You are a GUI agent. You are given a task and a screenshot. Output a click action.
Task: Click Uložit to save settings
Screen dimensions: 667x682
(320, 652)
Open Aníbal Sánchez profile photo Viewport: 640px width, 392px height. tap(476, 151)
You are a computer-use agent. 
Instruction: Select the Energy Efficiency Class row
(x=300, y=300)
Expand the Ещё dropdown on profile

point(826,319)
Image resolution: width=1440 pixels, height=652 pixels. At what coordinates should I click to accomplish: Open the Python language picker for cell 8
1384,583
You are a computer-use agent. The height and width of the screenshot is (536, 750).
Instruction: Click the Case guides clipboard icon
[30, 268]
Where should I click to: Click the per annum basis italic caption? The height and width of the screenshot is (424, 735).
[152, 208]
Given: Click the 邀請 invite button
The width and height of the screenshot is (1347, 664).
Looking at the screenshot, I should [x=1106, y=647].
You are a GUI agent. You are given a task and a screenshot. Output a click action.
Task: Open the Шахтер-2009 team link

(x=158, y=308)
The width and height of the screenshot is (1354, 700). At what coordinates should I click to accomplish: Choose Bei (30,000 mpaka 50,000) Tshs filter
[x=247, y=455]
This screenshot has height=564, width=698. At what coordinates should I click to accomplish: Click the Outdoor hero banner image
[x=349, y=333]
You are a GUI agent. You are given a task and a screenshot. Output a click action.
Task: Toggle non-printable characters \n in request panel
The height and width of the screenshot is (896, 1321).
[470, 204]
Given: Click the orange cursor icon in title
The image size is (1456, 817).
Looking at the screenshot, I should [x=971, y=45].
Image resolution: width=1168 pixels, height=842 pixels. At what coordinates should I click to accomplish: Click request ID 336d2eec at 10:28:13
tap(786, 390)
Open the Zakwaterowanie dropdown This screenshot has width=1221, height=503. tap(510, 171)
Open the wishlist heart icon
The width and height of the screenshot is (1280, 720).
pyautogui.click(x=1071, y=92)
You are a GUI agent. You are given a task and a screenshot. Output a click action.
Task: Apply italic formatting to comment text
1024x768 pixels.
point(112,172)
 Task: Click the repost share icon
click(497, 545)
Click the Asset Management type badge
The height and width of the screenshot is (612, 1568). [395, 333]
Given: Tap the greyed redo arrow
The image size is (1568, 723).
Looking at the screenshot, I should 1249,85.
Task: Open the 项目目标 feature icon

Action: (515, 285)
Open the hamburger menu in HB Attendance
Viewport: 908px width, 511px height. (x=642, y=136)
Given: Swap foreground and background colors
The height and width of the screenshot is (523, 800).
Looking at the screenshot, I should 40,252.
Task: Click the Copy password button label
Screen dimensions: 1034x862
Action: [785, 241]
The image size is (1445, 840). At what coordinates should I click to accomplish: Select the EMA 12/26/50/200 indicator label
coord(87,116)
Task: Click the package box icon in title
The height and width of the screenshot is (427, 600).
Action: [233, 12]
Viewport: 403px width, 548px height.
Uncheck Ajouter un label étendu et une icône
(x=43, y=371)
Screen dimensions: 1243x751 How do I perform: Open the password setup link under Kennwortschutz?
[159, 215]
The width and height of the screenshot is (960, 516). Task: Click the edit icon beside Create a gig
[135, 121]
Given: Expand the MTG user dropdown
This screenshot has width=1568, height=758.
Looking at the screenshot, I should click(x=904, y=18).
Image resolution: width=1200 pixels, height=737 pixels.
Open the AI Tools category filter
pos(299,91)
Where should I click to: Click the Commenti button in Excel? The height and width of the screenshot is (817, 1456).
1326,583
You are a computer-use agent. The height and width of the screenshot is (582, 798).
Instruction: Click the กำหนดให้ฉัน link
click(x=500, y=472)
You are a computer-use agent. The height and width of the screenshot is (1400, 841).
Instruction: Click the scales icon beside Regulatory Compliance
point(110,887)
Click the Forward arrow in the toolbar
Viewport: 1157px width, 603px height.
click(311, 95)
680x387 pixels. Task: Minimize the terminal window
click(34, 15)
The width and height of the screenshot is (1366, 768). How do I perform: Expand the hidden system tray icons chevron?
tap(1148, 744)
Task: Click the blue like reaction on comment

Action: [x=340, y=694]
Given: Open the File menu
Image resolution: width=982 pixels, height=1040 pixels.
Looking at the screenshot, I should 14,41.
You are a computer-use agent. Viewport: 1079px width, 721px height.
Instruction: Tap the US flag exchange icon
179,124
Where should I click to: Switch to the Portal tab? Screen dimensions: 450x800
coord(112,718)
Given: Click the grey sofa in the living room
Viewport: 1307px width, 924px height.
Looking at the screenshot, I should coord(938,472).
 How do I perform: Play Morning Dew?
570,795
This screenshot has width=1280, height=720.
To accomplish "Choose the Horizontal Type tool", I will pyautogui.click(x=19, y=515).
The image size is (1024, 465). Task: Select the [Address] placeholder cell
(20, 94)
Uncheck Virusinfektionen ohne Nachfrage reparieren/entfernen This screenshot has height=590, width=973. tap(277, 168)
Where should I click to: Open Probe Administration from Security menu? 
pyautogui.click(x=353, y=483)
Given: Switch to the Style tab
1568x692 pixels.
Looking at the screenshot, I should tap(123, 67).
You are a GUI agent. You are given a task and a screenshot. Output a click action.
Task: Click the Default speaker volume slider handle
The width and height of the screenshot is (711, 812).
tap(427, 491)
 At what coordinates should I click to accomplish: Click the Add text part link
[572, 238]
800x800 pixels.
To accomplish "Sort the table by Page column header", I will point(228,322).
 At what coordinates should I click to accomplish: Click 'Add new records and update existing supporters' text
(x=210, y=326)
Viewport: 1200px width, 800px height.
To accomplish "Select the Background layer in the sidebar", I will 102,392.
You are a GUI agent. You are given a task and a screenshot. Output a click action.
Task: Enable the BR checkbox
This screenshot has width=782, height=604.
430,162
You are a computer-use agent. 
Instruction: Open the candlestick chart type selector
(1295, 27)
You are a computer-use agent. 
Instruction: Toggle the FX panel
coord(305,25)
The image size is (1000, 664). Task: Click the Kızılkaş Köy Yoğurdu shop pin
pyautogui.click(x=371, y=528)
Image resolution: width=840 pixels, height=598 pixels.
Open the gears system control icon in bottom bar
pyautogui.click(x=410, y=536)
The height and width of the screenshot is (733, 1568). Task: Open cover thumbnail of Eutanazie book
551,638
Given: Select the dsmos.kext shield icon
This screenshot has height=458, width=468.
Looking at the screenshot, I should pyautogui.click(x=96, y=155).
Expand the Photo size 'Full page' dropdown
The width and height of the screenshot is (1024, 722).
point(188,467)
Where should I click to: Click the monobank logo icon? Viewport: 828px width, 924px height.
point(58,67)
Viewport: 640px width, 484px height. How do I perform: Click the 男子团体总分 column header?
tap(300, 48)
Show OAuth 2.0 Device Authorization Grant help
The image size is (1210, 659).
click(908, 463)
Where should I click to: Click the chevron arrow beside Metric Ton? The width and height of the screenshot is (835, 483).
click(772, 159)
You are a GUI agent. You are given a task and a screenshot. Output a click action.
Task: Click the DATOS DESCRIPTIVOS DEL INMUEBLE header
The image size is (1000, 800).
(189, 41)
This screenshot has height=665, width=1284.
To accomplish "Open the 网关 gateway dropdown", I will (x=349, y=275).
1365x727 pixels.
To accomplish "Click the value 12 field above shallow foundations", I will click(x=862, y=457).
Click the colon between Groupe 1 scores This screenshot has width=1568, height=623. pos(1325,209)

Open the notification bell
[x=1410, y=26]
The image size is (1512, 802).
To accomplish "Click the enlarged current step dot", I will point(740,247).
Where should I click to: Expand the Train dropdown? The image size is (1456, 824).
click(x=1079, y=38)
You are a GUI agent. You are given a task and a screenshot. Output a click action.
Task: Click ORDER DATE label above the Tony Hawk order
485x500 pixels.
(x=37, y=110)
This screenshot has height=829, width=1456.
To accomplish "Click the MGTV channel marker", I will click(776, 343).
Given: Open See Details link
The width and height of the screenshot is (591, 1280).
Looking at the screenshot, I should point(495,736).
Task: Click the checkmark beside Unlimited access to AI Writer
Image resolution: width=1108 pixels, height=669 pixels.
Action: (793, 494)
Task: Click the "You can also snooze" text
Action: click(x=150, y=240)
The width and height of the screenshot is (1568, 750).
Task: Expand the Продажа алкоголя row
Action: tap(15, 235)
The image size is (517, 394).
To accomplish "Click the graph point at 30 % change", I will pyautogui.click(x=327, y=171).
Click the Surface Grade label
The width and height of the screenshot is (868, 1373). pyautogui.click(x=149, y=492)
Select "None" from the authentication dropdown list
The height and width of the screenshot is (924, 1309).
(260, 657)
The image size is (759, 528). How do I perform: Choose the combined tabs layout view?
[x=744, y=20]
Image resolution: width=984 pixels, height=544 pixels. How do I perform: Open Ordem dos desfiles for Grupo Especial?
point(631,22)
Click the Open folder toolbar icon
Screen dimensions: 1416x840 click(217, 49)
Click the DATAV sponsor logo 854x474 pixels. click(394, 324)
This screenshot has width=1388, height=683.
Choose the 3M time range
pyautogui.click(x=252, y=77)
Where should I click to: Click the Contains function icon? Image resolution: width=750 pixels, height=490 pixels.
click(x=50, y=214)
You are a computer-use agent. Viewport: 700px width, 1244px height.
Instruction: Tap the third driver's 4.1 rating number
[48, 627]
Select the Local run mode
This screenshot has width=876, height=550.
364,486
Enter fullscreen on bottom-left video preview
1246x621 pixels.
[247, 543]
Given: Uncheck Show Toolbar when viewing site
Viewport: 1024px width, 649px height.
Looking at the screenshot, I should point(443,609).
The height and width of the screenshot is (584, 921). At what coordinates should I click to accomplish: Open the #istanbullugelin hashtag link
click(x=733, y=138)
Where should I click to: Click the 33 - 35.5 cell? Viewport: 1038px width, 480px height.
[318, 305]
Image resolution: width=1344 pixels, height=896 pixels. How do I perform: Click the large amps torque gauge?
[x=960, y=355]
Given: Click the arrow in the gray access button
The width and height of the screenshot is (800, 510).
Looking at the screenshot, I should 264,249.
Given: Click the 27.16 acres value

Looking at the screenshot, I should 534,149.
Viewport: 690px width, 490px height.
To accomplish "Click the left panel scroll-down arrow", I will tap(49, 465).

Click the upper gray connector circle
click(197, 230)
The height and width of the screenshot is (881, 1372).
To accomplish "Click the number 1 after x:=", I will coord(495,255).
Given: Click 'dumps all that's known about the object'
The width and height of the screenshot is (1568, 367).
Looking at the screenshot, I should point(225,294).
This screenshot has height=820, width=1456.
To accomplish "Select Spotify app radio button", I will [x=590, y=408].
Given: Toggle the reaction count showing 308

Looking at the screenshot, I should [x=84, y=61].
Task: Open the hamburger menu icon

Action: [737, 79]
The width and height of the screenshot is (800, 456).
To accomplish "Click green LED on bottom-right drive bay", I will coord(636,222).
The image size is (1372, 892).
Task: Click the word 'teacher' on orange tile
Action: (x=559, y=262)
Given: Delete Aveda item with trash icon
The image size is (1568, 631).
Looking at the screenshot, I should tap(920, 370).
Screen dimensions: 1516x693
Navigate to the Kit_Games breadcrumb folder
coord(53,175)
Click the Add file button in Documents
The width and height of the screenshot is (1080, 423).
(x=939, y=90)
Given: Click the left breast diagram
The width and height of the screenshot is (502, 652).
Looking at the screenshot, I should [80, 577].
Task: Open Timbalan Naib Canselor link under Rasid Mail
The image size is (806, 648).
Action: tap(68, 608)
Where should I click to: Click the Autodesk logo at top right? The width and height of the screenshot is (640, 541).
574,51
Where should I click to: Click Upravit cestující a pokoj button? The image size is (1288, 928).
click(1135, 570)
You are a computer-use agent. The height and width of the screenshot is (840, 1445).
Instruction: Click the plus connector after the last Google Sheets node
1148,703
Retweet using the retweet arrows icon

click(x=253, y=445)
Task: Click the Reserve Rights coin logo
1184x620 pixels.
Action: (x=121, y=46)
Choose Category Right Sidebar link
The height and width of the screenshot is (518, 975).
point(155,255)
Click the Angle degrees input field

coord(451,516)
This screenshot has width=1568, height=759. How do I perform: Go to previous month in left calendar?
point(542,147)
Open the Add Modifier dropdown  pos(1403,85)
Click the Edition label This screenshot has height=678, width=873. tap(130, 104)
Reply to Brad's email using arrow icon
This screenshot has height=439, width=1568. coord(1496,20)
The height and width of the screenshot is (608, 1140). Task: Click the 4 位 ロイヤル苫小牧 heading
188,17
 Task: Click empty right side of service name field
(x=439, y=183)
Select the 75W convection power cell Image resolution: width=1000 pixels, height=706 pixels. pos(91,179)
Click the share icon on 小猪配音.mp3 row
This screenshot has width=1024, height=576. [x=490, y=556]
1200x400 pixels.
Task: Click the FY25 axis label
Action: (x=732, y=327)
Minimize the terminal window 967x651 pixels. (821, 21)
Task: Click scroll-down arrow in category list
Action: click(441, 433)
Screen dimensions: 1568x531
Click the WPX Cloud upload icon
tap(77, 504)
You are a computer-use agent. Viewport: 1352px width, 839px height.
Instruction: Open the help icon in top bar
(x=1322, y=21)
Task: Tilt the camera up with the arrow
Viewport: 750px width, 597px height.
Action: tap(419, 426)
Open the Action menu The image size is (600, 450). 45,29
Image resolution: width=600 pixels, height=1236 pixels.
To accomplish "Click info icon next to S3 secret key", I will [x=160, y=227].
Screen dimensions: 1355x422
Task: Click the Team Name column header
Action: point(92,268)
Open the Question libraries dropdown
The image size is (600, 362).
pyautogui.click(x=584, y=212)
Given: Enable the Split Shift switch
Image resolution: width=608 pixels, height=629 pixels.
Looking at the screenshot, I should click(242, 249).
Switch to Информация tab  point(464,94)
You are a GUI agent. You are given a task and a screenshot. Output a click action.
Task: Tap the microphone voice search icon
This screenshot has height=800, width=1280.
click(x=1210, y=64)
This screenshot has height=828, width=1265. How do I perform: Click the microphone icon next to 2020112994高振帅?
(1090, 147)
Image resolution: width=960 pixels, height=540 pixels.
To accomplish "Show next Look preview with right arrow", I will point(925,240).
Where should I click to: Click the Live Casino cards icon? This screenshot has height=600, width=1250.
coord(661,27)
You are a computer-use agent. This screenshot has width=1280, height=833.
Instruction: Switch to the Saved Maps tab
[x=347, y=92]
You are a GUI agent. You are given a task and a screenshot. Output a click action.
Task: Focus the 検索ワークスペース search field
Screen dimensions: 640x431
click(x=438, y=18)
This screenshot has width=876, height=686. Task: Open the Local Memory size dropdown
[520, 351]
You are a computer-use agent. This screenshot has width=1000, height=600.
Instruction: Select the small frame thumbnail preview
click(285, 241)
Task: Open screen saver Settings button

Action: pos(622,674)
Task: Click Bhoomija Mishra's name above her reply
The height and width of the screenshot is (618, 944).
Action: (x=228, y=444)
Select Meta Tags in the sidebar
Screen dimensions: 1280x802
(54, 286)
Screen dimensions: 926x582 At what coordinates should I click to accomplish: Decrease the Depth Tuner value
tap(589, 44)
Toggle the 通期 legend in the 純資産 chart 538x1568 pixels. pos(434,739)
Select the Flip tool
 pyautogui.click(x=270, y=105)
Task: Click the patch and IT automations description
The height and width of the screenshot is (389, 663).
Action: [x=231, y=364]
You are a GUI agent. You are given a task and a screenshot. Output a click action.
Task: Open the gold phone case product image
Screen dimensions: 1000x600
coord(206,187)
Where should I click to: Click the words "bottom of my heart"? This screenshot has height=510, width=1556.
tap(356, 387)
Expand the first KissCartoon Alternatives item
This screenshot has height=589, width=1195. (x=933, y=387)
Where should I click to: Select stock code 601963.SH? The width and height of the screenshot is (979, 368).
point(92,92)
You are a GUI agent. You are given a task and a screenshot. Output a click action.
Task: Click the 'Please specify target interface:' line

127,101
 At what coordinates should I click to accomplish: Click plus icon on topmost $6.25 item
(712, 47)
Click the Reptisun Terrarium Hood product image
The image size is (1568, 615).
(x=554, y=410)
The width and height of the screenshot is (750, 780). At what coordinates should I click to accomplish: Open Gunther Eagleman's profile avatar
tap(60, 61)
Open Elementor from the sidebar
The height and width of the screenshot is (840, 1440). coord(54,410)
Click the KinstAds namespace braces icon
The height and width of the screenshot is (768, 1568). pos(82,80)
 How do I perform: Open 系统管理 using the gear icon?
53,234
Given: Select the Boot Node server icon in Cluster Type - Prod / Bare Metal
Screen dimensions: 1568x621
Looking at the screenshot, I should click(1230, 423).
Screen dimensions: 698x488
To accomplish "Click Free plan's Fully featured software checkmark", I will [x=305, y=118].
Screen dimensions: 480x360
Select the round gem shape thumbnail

----

**EXERCISE DIRECTIONS:**
Give back every line of the listing where the word "computer" shows up.

**SOLUTION TO THIS PROBLEM:**
You are a computer-use agent. 
You are a computer-use agent. The height and width of the screenshot is (536, 750).
You are a computer-use agent. The height and width of the screenshot is (582, 798).
You are a computer-use agent. The height and width of the screenshot is (1400, 841).
You are a computer-use agent. Viewport: 1079px width, 721px height.
You are a computer-use agent. 
You are a computer-use agent. 
You are a computer-use agent. Viewport: 700px width, 1244px height.
You are a computer-use agent. The height and width of the screenshot is (840, 1445).
You are a computer-use agent. Viewport: 1352px width, 839px height.
You are a computer-use agent. This screenshot has width=1280, height=833.
You are a computer-use agent. This screenshot has width=1000, height=600.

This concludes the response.